The professionals (see Science for Girls: Successful Classroom Strategies) by Susan Gibbs Goetz) say that what unthinking adults are engaged in is the 'dependency training' of girls, and that behaviorists can see the effects of this subversive instruction as early as that first birthday. Girls begin to lose confidence in their ability to do science from the get-go. It may even go beyond loss of self-confidence to the instilling of fear. Fear to try, fear to fail.

What can parents do to combat dependency training? First, knowledge is power. Understanding the developmental paths of boys and girls, and their strengths and weaknesses as it relates to learning, is important in guiding your parental choices and your reactions to a child's behavior. Spend some time on the internet. Some other suggestions follow --

Objective recap: Parents can review at the end of the day or the week, what they have observed in terms of learning behavior. What learning opportunities occurred and how did the child problem solve? Was there an example of analytical thinking? How did the parent or other adult who was present react to the behavior? Was the response constructive? Thing about keeping an activity journal to support this discussion.

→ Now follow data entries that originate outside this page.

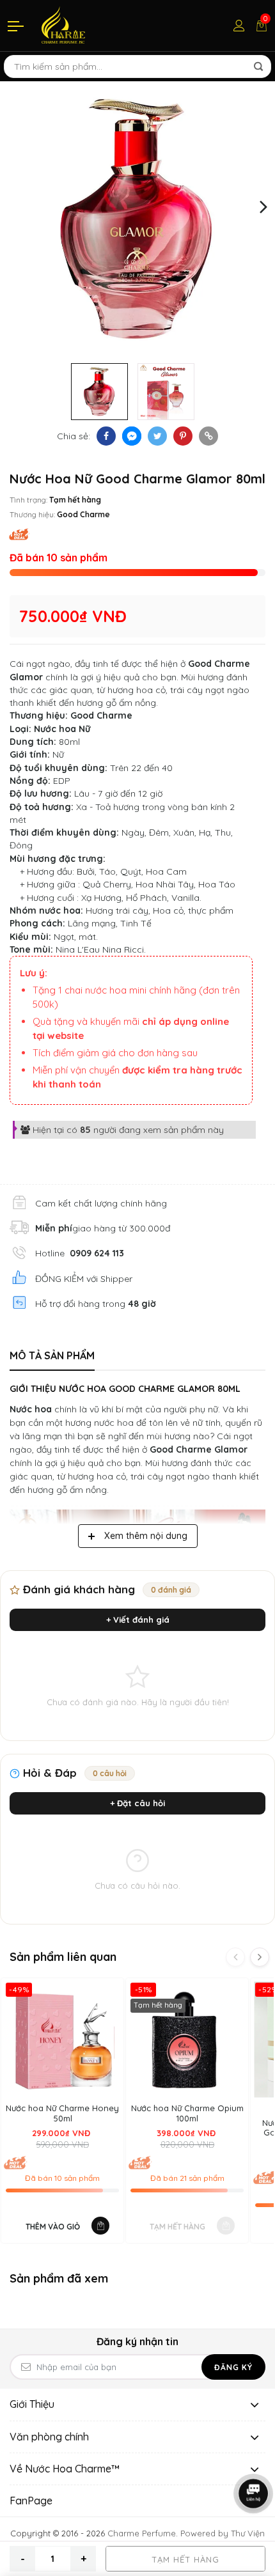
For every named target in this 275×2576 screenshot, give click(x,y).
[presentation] (11, 205)
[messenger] (131, 436)
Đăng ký (233, 2367)
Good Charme (83, 514)
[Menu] (17, 25)
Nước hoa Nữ (62, 729)
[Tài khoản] (239, 25)
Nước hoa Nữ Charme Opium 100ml (187, 2113)
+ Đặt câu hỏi (137, 1803)
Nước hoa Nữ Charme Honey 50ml (62, 2113)
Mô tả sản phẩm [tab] (52, 1355)
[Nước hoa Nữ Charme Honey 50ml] (62, 2039)
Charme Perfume (141, 2533)
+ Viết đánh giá (137, 1619)
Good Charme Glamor (199, 1449)
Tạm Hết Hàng (185, 2559)
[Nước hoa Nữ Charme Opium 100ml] (187, 2039)
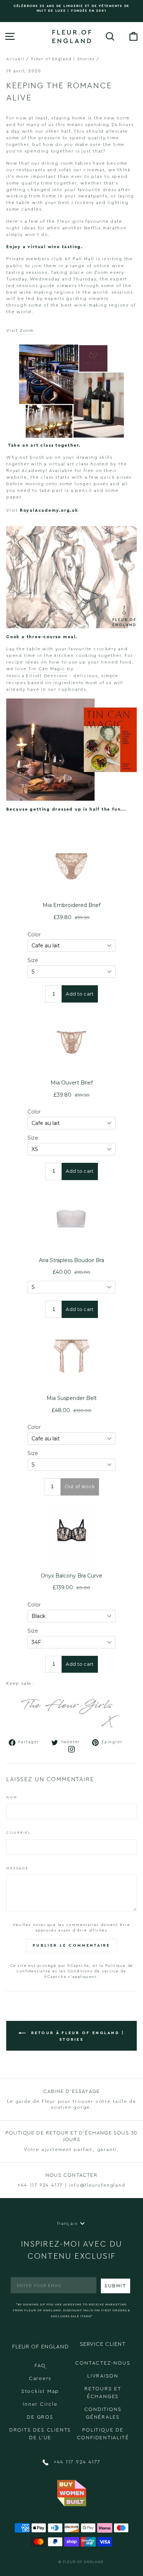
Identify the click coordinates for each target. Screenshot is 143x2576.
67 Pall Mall (80, 259)
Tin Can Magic (47, 669)
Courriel (18, 1832)
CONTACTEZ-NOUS (102, 2363)
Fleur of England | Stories (63, 59)
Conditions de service (93, 1971)
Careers (40, 2378)
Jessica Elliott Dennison (37, 676)
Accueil (15, 59)
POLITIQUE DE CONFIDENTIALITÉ (103, 2433)
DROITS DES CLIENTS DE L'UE (40, 2433)
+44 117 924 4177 (76, 2462)
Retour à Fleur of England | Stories (76, 2036)
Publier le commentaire (71, 1945)
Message (17, 1868)
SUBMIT (115, 2286)
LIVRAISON (102, 2376)
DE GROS (40, 2417)
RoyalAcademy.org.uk (49, 510)
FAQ (40, 2365)
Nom (12, 1797)
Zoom (27, 330)
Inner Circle (40, 2404)
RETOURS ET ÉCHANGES (102, 2392)
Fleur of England (83, 2562)
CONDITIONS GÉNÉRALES (103, 2413)
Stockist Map (40, 2391)
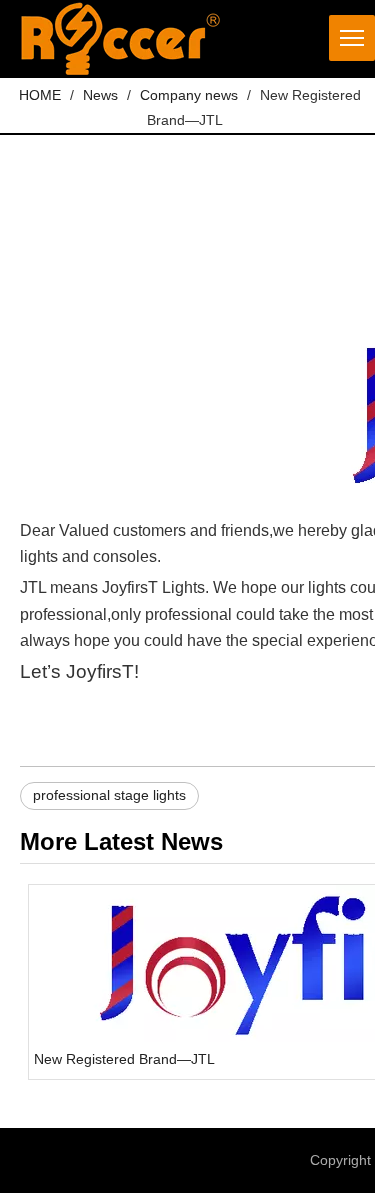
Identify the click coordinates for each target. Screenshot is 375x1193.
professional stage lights (109, 795)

In-law management: You have the right to raise your child according to your own rules. Relatives and friends need feedback if they are stereotyping.

Toy inventory: Do an inventory of your daughter's toys. Stand back and assess the hoard as a whole. Make a list of toys that should be acquired, and share it with relatives for gift-giving.

Space assessment: Does your daughter have room to spread out? Project room, not just reading room?

Explorer gear. Does your daughter have clothing that is suitable and safe for active exploring and experimenting? Don't forget the shoes!

When families commit to open up experiences for girls to reach for science, they turn dependency into opportunity.